In reality the bridge is constantly being painted by a team of 33 people.

If you have ever been to San Francisco and seen the bridge you know how special it is, and how it is a stunningly daunting structure. There’s no doubt in my mind the 33 people who help the bridge shine International Orange were never told not to climb trees as children. I would guess that these people were the kids that climbed everything.

With risk aversion dominating the national education system of school-aged and preschool aged children, I shudder to think that maybe there won’t be any people left to paint the Golden Gate in twenty years.

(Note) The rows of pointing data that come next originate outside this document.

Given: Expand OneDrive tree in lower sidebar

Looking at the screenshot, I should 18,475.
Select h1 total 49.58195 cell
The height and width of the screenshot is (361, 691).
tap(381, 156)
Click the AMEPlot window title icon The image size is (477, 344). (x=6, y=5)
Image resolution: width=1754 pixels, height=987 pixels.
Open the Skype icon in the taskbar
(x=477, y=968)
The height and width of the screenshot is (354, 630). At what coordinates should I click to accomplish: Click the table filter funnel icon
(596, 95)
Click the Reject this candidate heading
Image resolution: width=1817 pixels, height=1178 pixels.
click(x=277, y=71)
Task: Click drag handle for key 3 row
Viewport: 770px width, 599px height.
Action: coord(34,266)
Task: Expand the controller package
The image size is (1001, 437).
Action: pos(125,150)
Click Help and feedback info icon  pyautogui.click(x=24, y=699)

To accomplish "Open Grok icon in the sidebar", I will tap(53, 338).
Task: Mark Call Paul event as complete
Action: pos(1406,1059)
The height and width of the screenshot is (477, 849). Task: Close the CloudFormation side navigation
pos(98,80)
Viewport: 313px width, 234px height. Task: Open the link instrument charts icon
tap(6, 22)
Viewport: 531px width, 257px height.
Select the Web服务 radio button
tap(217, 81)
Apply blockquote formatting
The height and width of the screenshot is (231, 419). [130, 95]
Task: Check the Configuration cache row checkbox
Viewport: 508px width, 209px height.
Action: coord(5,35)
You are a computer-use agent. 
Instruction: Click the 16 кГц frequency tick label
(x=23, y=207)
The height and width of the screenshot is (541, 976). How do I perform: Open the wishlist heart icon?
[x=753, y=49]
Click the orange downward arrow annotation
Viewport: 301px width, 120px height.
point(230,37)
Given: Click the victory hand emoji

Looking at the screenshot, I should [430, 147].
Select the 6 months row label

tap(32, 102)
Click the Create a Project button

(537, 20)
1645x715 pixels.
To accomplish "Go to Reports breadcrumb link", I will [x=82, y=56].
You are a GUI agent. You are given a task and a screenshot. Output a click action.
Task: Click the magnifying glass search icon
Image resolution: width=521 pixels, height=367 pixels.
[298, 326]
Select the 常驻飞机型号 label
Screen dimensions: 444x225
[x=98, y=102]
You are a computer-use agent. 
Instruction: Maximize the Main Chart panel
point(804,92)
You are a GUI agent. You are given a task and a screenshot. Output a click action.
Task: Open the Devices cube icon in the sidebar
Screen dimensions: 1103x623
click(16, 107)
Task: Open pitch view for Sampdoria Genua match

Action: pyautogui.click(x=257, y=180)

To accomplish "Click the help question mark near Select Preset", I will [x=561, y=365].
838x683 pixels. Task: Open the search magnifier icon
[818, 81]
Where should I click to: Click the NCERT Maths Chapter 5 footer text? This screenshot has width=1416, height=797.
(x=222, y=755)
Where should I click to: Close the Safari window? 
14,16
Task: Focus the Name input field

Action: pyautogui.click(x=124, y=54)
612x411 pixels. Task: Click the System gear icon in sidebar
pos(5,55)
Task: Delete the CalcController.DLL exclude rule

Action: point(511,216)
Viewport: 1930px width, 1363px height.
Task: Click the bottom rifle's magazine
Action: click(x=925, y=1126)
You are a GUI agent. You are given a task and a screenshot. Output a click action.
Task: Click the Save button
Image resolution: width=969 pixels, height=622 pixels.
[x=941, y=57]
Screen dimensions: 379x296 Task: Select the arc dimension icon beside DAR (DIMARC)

While climbing trees doesn’t directly relate to painting bridges, I can’t help but notice how confident young tree climbers are. No doubt it’s important to arrive to your twenties safe and sound, but are you really better off if you arrived there without confidence in your body, and never having pushed your physical limitations? Isn’t a key part of the American dream that you look up, climb higher? Stuck, it seems, would be a generation afraid to take risks.

How much has a litigious prone society affected our children? When a soccer ball was kicked on the roof of Ljungfalleskolan, an elementary school in Växjö, Sweden, there was a race to see which kid could climb up the pillars and onto the roof to get the ball first. “Is that allowed?” I asked the only other adult on the playground. “Well I don’t want to climb up onto the roof,” was the reply. Should school children be climbing onto the roof of their school? Maybe not, but there was no hesitation. The children who were good climbers scampered up, with a few lingering on the roof for the rest of recess just watching the others play.

Fear is natural and healthy. It protects our young from potentially life-altering injuries, or even death. However, there are many situations where parents’ and caregivers’ fear could be replaced with admiration and esteem–and in nearly every circumstance the opportunity for rich dialogue is present. Children want to know how the adult they care for is feeling, and it can be enlightening to hear a child express his or her own fears. Open, honest dialogue is key to any relationship, so why not use it with children who are taking risks?

As a new generation graduates high school and college, who is going to seek the careers and adventures that challenge in healthy and invigorating ways? Who’s going to paint the Golden Gate Bridge?